* _Your assignment_:
The data must be returned in full, with no character altered.

* _Records to process_:

○ ○ ○ ○ ○

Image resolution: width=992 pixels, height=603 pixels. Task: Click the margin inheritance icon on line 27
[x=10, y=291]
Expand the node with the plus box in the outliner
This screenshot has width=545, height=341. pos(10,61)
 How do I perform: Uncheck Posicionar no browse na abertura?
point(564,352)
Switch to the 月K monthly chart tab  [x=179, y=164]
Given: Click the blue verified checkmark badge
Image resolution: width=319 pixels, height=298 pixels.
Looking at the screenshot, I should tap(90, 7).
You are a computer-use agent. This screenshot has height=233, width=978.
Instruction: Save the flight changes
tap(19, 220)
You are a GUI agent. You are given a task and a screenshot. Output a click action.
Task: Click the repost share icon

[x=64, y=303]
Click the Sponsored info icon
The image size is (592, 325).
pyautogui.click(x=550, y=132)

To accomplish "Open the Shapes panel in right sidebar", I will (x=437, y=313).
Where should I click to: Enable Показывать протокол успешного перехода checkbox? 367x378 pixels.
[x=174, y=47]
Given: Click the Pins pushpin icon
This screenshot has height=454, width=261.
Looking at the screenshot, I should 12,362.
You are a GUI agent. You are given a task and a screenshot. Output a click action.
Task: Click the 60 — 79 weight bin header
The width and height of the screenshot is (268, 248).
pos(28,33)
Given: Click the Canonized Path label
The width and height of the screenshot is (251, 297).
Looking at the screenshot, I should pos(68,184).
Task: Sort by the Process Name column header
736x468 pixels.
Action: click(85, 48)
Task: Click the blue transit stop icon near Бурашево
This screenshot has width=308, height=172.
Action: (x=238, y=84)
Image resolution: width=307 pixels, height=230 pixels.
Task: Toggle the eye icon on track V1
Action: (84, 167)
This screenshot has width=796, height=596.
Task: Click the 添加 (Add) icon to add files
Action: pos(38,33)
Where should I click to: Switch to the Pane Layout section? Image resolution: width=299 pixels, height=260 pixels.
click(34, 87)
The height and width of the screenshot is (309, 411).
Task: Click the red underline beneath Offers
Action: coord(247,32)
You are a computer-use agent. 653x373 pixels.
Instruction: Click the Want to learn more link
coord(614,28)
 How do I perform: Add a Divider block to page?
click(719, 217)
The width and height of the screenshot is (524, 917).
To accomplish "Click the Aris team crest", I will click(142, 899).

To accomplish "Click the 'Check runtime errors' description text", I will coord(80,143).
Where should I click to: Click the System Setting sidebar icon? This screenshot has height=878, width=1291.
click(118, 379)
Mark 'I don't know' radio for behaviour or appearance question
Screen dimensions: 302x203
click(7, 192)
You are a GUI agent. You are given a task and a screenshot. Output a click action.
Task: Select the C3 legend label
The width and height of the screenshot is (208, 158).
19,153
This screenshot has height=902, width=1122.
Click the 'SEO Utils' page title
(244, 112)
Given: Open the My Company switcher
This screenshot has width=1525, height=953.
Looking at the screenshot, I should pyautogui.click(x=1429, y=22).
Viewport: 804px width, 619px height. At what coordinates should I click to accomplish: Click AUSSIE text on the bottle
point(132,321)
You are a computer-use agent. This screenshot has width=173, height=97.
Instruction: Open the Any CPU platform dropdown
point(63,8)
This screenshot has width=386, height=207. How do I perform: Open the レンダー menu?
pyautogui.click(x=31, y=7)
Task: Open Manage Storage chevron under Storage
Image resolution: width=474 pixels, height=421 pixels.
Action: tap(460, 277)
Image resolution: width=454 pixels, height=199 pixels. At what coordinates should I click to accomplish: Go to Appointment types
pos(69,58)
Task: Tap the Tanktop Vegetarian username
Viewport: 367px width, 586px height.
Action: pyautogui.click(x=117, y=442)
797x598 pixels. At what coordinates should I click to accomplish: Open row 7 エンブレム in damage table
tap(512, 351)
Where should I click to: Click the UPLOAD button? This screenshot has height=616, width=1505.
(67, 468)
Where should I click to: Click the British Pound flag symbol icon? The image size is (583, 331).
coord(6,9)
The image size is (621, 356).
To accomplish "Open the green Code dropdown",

○ ○ ○ ○ ○

* _Exercise response_:
Image resolution: width=992 pixels, height=603 pixels. Task: Click the margin inheritance icon on line 27
[x=10, y=291]
Expand the node with the plus box in the outliner
This screenshot has width=545, height=341. pos(10,61)
 How do I perform: Uncheck Posicionar no browse na abertura?
point(564,352)
Switch to the 月K monthly chart tab  [x=179, y=164]
Given: Click the blue verified checkmark badge
Image resolution: width=319 pixels, height=298 pixels.
Looking at the screenshot, I should tap(90, 7).
You are a computer-use agent. This screenshot has height=233, width=978.
Instruction: Save the flight changes
tap(19, 220)
You are a GUI agent. You are given a task and a screenshot. Output a click action.
Task: Click the repost share icon

[x=64, y=303]
Click the Sponsored info icon
The image size is (592, 325).
pyautogui.click(x=550, y=132)

To accomplish "Open the Shapes panel in right sidebar", I will (x=437, y=313).
Where should I click to: Enable Показывать протокол успешного перехода checkbox? 367x378 pixels.
[x=174, y=47]
Given: Click the Pins pushpin icon
This screenshot has height=454, width=261.
Looking at the screenshot, I should 12,362.
You are a GUI agent. You are given a task and a screenshot. Output a click action.
Task: Click the 60 — 79 weight bin header
The width and height of the screenshot is (268, 248).
pos(28,33)
Given: Click the Canonized Path label
The width and height of the screenshot is (251, 297).
Looking at the screenshot, I should pos(68,184).
Task: Sort by the Process Name column header
736x468 pixels.
Action: click(85, 48)
Task: Click the blue transit stop icon near Бурашево
This screenshot has width=308, height=172.
Action: (x=238, y=84)
Image resolution: width=307 pixels, height=230 pixels.
Task: Toggle the eye icon on track V1
Action: (84, 167)
This screenshot has width=796, height=596.
Task: Click the 添加 (Add) icon to add files
Action: pos(38,33)
Where should I click to: Switch to the Pane Layout section? Image resolution: width=299 pixels, height=260 pixels.
click(34, 87)
The height and width of the screenshot is (309, 411).
Task: Click the red underline beneath Offers
Action: coord(247,32)
You are a computer-use agent. 653x373 pixels.
Instruction: Click the Want to learn more link
coord(614,28)
 How do I perform: Add a Divider block to page?
click(719, 217)
The width and height of the screenshot is (524, 917).
To accomplish "Click the Aris team crest", I will click(142, 899).

To accomplish "Click the 'Check runtime errors' description text", I will coord(80,143).
Where should I click to: Click the System Setting sidebar icon? This screenshot has height=878, width=1291.
click(118, 379)
Mark 'I don't know' radio for behaviour or appearance question
Screen dimensions: 302x203
click(7, 192)
You are a GUI agent. You are given a task and a screenshot. Output a click action.
Task: Select the C3 legend label
The width and height of the screenshot is (208, 158).
19,153
This screenshot has height=902, width=1122.
Click the 'SEO Utils' page title
(244, 112)
Given: Open the My Company switcher
This screenshot has width=1525, height=953.
Looking at the screenshot, I should pyautogui.click(x=1429, y=22).
Viewport: 804px width, 619px height. At what coordinates should I click to accomplish: Click AUSSIE text on the bottle
point(132,321)
You are a computer-use agent. This screenshot has width=173, height=97.
Instruction: Open the Any CPU platform dropdown
point(63,8)
This screenshot has width=386, height=207. How do I perform: Open the レンダー menu?
pyautogui.click(x=31, y=7)
Task: Open Manage Storage chevron under Storage
Image resolution: width=474 pixels, height=421 pixels.
Action: tap(460, 277)
Image resolution: width=454 pixels, height=199 pixels. At what coordinates should I click to accomplish: Go to Appointment types
pos(69,58)
Task: Tap the Tanktop Vegetarian username
Viewport: 367px width, 586px height.
Action: pyautogui.click(x=117, y=442)
797x598 pixels. At what coordinates should I click to accomplish: Open row 7 エンブレム in damage table
tap(512, 351)
Where should I click to: Click the UPLOAD button? This screenshot has height=616, width=1505.
(67, 468)
Where should I click to: Click the British Pound flag symbol icon? The image size is (583, 331).
coord(6,9)
The image size is (621, 356).
To accomplish "Open the green Code dropdown",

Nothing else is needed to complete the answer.